Population (2009-12-31)
- • Total: 209
- • Density: 20/km^{2} (51/sq mi)
- Time zone: UTC+01:00 (CET)
- • Summer (DST): UTC+02:00 (CEST)
- Postal codes: 06888
- Dialling codes: 034922
- Vehicle registration: WB

= Dietrichsdorf =

Dietrichsdorf is a village and a former municipality in Wittenberg district in Saxony-Anhalt, Germany. Since 1 January 2011, it is part of the town Zahna-Elster. From 1 January 2005 until January 2011 the municipality belonged to the administrative municipality (Verwaltungsgemeinschaft) of Elbaue-Fläming, and before that to the administrative municipality of Mühlengrund.

==Geography and transport==
The community lies 9 km east of Wittenberg on the north bank of the Elbe. Through the community run the Federal Highway (Bundesstraße) B 187 and the railway line between Wittenberg and Cottbus.

==History==
The originally Slavic community of Dietrichsdorf had its first documentary mention on 14 November 1385. It was however named after the colonization leader Dietrich who led a group of German settlers during the East Colonization; the original Slavic name was not kept.

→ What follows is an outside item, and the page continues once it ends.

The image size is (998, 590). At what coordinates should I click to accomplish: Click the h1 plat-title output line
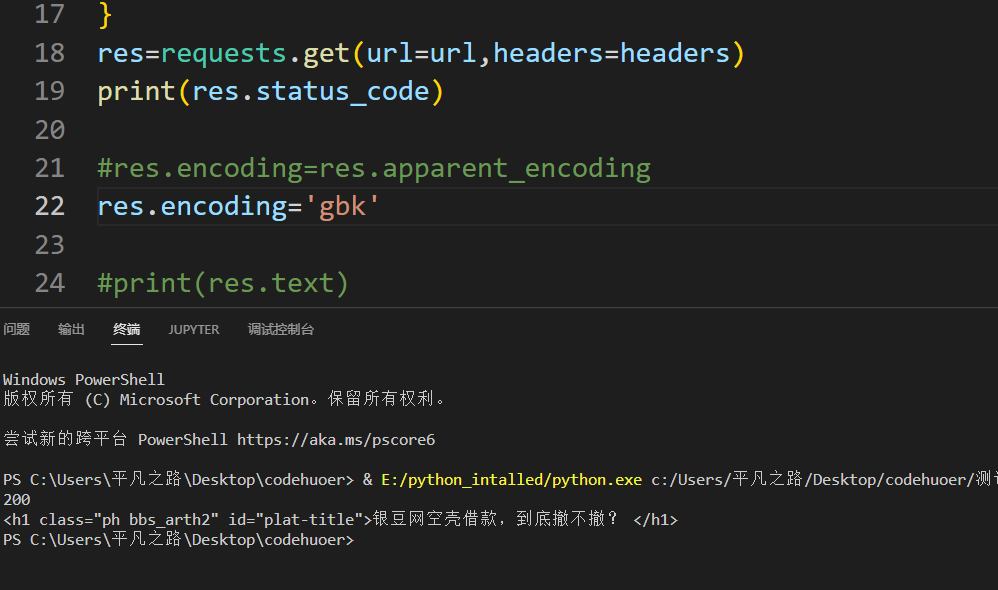point(340,520)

The subdivision of Külso had its first documentary mention in 1378. Külso, too, is of Slavic origin. The name comes from koko, meaning "rounding", "circle" or "round village", which most likely refers to the village's original shape. Since 1942, the community has been part of Dietrichsdorf.

==Subdivisions==
Dietrichsdorf has the following subdivisions: Gallin and Külso.